9.1 What languages are supported by MySQL?

mysqld can issue error messages in the following languages: Czech, Dutch, English (the default), Estonia, French, German, Hungarian, Italian, Norwegian, Norwegian-ny, Polish, Portuguese, Spanish and Swedish.

To start mysqld with a particular language, use either the --language=lang or -L lang options. For example:

shell> mysqld --language=swedish

or:

shell> mysqld --language=/usr/local/share/swedish

Note that all language names are specified in lowercase.

The language files are located (by default) in `mysql_base_dir/share/LANGUAGE/'.

To update the error message file, you should edit the `errmsg.txt' file and execute the following command to generate the `errmsg.sys' file:

shell> comp_err errmsg.txt errmsg.sys

If you upgrade to a newer version of MySQL, remember to repeat your changes with the new `errmsg.txt' file.

9.1.1 The character set used for data and sorting

By default, MySQL uses the ISO-8859-1 (Latin1) character set. This is the character set used in the USA and western Europe.

The character set determines what characters are allowed in names and how things are sorted by the ORDER BY and GROUP BY clauses of the SELECT statement.

You can change the character set at compile time by using the --with-charset=charset option to configure. See section 4.7.1 Quick installation overview.

To add another character set to MySQL, use the following procedure:

9.1.2 Adding a new character set

  1. Choose a name for the character set, denoted MYSET below.
  2. Create the file `strings/ctype-MYSET.c' in the MySQL source distribution.

WORK TO DO.
[a] According to the MySQL manual section on languages and character sets, which character set does MySQL use by default?
[b] Continue the MySQL manual section on languages and character sets from the point where it stops.

SUPPLIED MATERIAL.

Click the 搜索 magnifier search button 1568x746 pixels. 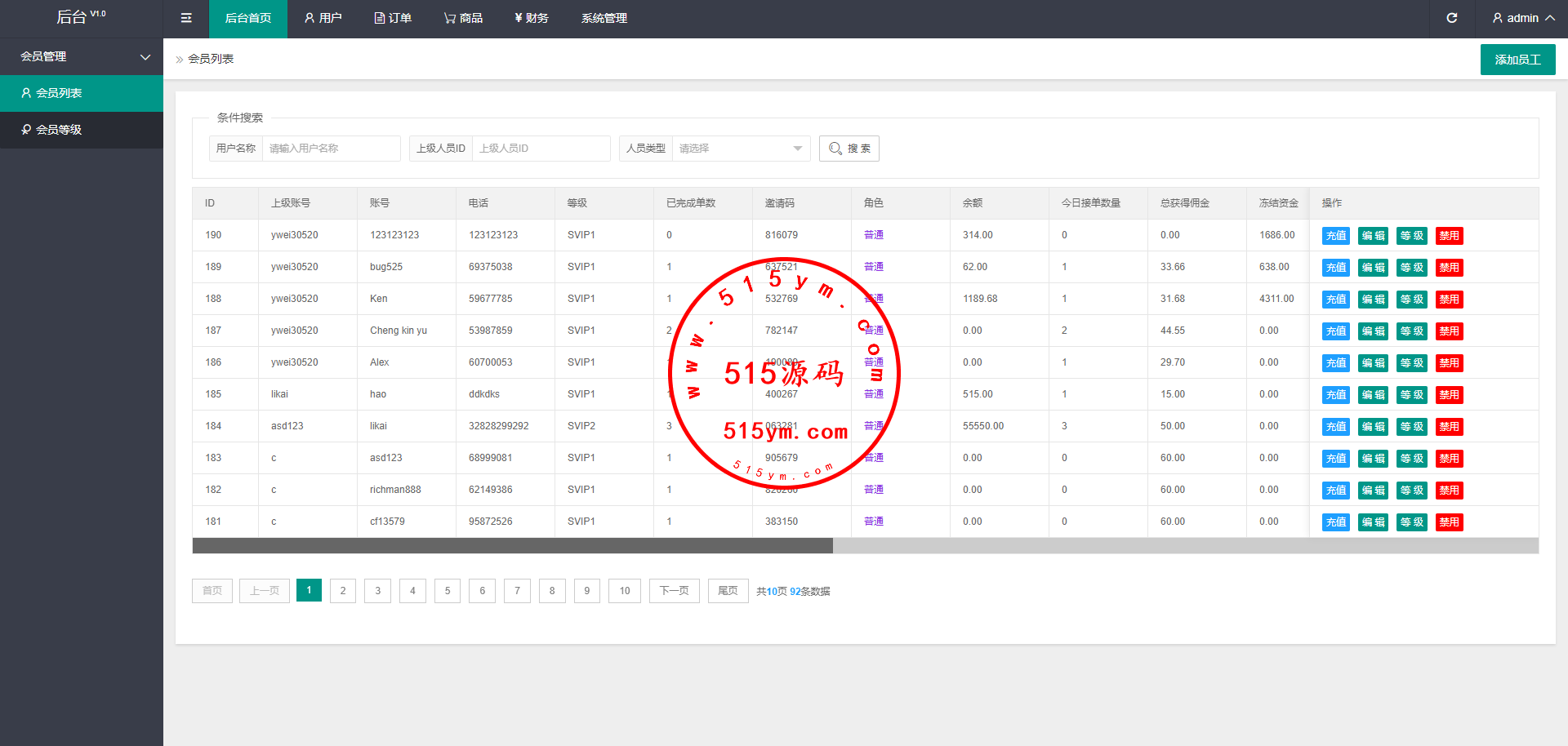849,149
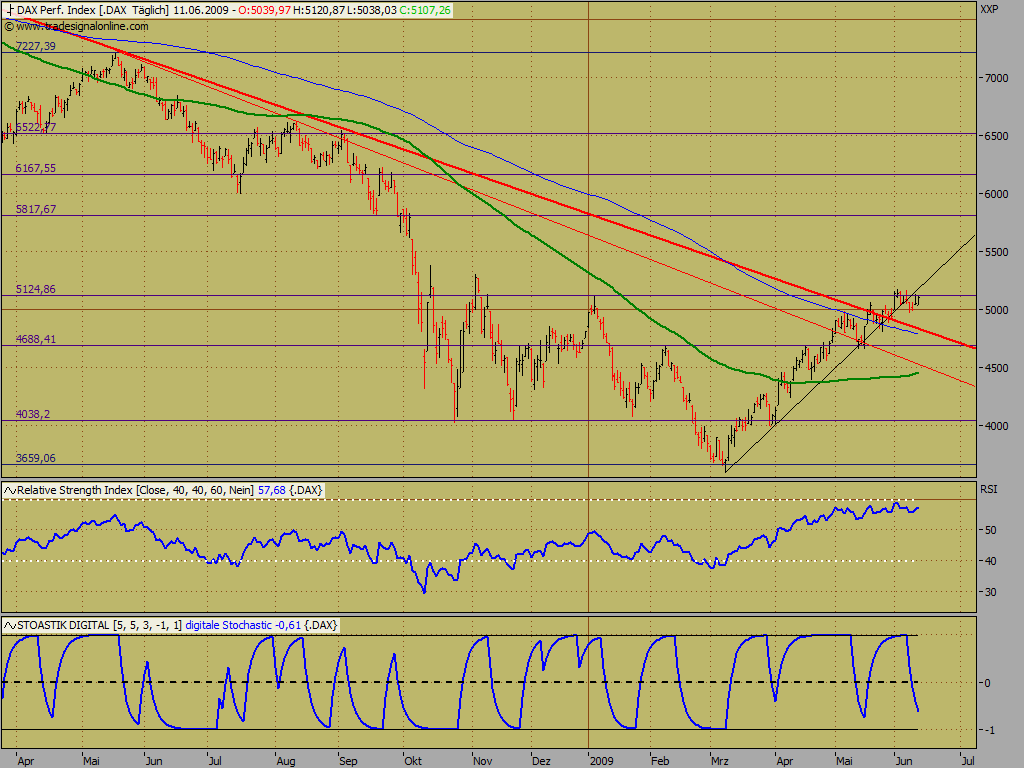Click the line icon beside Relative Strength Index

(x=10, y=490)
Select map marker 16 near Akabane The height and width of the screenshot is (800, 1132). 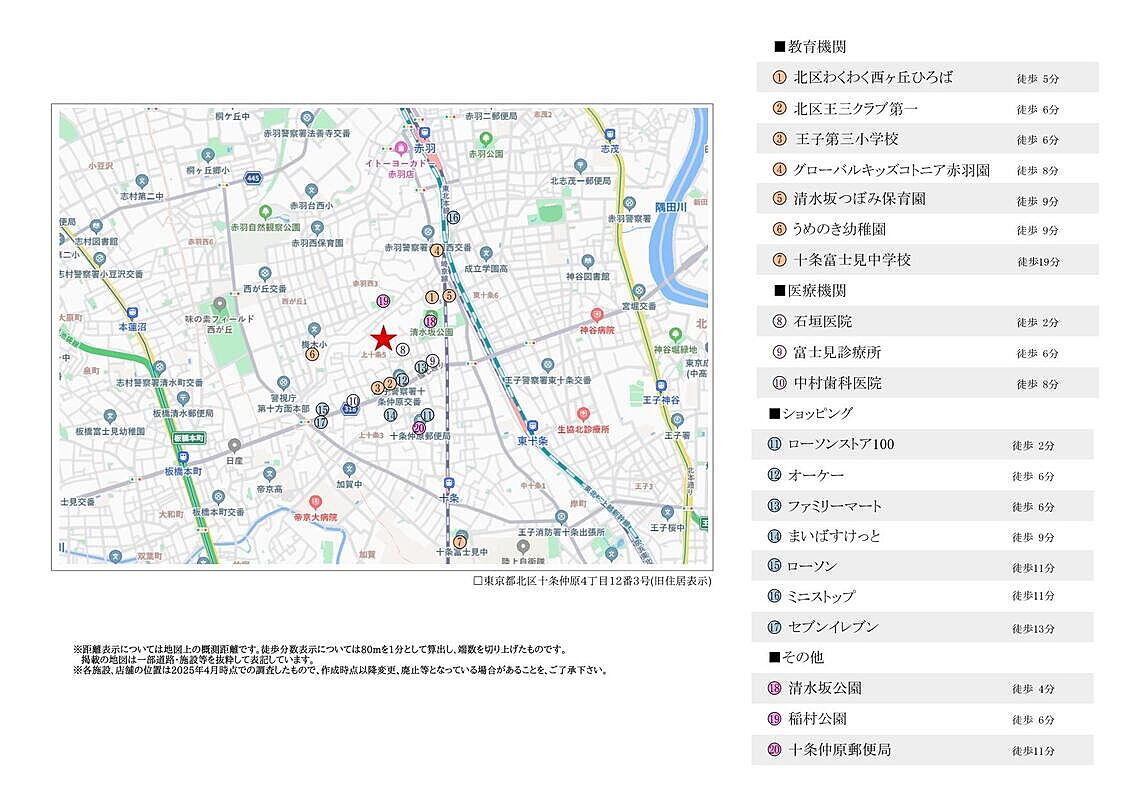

EXPECTED RESPONSES.
[a] ISO-8859-1 (Latin1)

[b]
  3. Look at one of the existing `ctype-*.c' files to see what needs to be defined. Note that the arrays in your file must have names like ctype_MYSET, to_lower_MYSET and so on. to_lower[] and to_upper[] are simple arrays that hold the lowercase and uppercase characters corresponding to each member of the character set. For example:
    to_lower['A'] should contain 'a'
    to_upper['a'] should contain 'A'
    
    sort_order[] is a map indicating how characters should be ordered for comparison and sorting purposes. For many character sets, this is the same as to_upper[] (which means sorting will be case insensitive). MySQL will sort characters based on the value of sort_order[character]. ctype[] is an array of bit values, with one element for one character. (Note that to_lower[], to_upper[] and sort_order[] are indexed by character value, but ctype[] is indexed by character value + 1. This is an old legacy to be able to handle EOF.) You can find the following bitmask definitions in `m_ctype.h':
    #define _U      01      /* Upper case */
    #define _L      02      /* Lower case */
    #define _N      04      /* Numeral (digit) */
    #define _S      010     /* Spacing character */
    #define _P      020     /* Punctuation */
    #define _C      040     /* Control character */
    #define _B      0100    /* Blank */
    #define _X      0200    /* heXadecimal digit */
    
    The ctype[] entry for each character should be the union of the applicable bitmask values that describe the character. For example, 'A' is an uppercase character (_U) as well as a hexadecimal digit (_X), so ctype['A'+1] should contain the value:
    _U + _X = 01 + 0200 = 0201
    
  4. Add a unique number for your character set to `include/m_ctype.h.in'.
  5. Add the character set name to the CHARSETS_AVAILABLE list in configure.in.
  6. Reconfigure, recompile and test.

9.1.3 Multi-byte character support

If you are creating a multi-byte character set, you can use the _MB macros. In `include/m_ctype.h.in', add:

#define MY_CHARSET_MYSET  X
#if MY_CHARSET_CURRENT == MY_CHARSET_MYSET
#define USE_MB
#define USE_MB_IDENT
#define ismbchar(p, end)  (...)
#define ismbhead(c)       (...)
#define mbcharlen(c)      (...)
#define MBMAXLEN          N
#endif

Where:

MY_CHARSET_MYSET A unique character set value.
USE_MB This character set has multi-byte characters, handled by ismbhead() and mbcharlen()
USE_MB_IDENT (optional) If defined, you can use table and column names that use multi-byte characters
ismbchar(p, e) return 0 if p is not a multi-byte character string, or the size of the character (in bytes) if it is. p and e point to the beginning and end of the string. Check from (char*)p to (char*)e-1.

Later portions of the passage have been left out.